Menikah di kala kuliah
enak gak ya? Setelah capek, berkutat dengan buku-buku, 'killer'-nya dosen,
tugas-tugas yang gak bosan menanti, tampang kita yang kucel banget, tapi saat
di rumah bisa seger lagi lho. Kebayang, ada istri yang menanti, anak yang ribut
cerita-cerita, lalu makan bareng, wah...uenak tenan!!!
Tapi ada juga yang sebaliknya,
nah lho! Udah capek di kampus, pulang-pulang ke rumah, rumah laksana kapal
pecah, anak-anak pada berantem, nangis, wah...kaya' ginian sepet nih. Belum
lagi saat tibanya masa ujian semester, wuaah, hiks...hiks...jadi ingin nangis.
Perasaan, kok nikah malah jadi sengsara ya.
Jadi idealnya gimana dong?
Nyelesaikan kuliah dulu, baru menikah, atau sambil kuliah juga menikah. Ada lho yang berhasil,
dalam artian 'berani menikah' dan prestasi tetap dapat diraih. Tapi ya...itu,
ada pula yang sebaliknya. Gedubrak! Jadi bingung deh! Masalahnya cinta tak
kenal waktu lho, ia hadir begitu saja, gak peduli dengan status 'aku masih anak
sekolah!'
Ada pula contoh kasus
lain, aktifis dakwah kampus, karena 'dipanas-panasin' ama sesama aktifis,
berani menikah, prestasi kuliah pun bagus, namun futur di jalan dakwah.
Lainnya, belum berani menikah dengan alasan menikah akan mengganggu kuliah dan
aktifitas dakwah. Hmm...bingung ya. Duh...cinta...cinta, kok gak tau sih kalau
saya masih kuliah! Nikoniko* [smiles]
Ikhwah fillah yang disayang Allah Subhanahu wa Ta'ala...
Masalah-masalah diatas
bukan hanya terjadi pada antum saja lho, banyak banget kasus seperti ini.
Karena itu dalam Islam kita kenal istilah Fiqih Muwazanah, atau fiqih untuk
membuat pertimbangan-pertimbangan praktis. Atau kerennya sih, kaedah fiqih ini
bisa untuk membuat pertimbangan-pertimbangan praktis. Misalnya nih, mana dulu
yang penting sih antara menikah saat masih kuliah atau setelah selesai kuliah
baru menikah. Atau lagi, berdakwah melalui cara menikah atau lebih mudah
berdakwah dengan tidak menikah terlebih dahulu.
=======
Tuliskan ulang bagian teks tentang menikah saat kuliah di antara "Tapi ada juga" dan "hiks...hiks...jadi ingin nangis.", termasuk kedua ujungnya, tanpa mengubah satu kata pun.
=======
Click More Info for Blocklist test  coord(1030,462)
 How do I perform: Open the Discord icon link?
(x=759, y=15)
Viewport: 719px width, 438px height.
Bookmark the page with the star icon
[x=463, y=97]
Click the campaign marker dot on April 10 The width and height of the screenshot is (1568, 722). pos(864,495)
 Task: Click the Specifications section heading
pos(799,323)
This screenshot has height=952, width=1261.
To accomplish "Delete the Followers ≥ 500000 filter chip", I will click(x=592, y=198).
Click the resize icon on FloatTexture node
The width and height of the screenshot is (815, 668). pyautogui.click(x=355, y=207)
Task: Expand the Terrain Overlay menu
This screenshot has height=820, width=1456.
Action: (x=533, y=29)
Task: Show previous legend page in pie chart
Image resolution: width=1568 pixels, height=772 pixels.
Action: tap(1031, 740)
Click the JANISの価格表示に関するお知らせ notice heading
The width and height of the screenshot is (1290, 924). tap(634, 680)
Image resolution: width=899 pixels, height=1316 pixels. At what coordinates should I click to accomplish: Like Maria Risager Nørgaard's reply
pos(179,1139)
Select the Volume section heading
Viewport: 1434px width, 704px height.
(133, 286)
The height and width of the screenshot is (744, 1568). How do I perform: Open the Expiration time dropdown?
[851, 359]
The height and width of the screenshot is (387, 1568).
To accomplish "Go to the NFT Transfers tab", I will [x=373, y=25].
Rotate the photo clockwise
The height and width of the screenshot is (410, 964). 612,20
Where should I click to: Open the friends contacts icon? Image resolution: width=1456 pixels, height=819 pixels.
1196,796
=======
§ **Jawaban tugas**:
Tapi ada juga yang sebaliknya,
nah lho! Udah capek di kampus, pulang-pulang ke rumah, rumah laksana kapal
pecah, anak-anak pada berantem, nangis, wah...kaya' ginian sepet nih. Belum
lagi saat tibanya masa ujian semester, wuaah, hiks...hiks...jadi ingin nangis.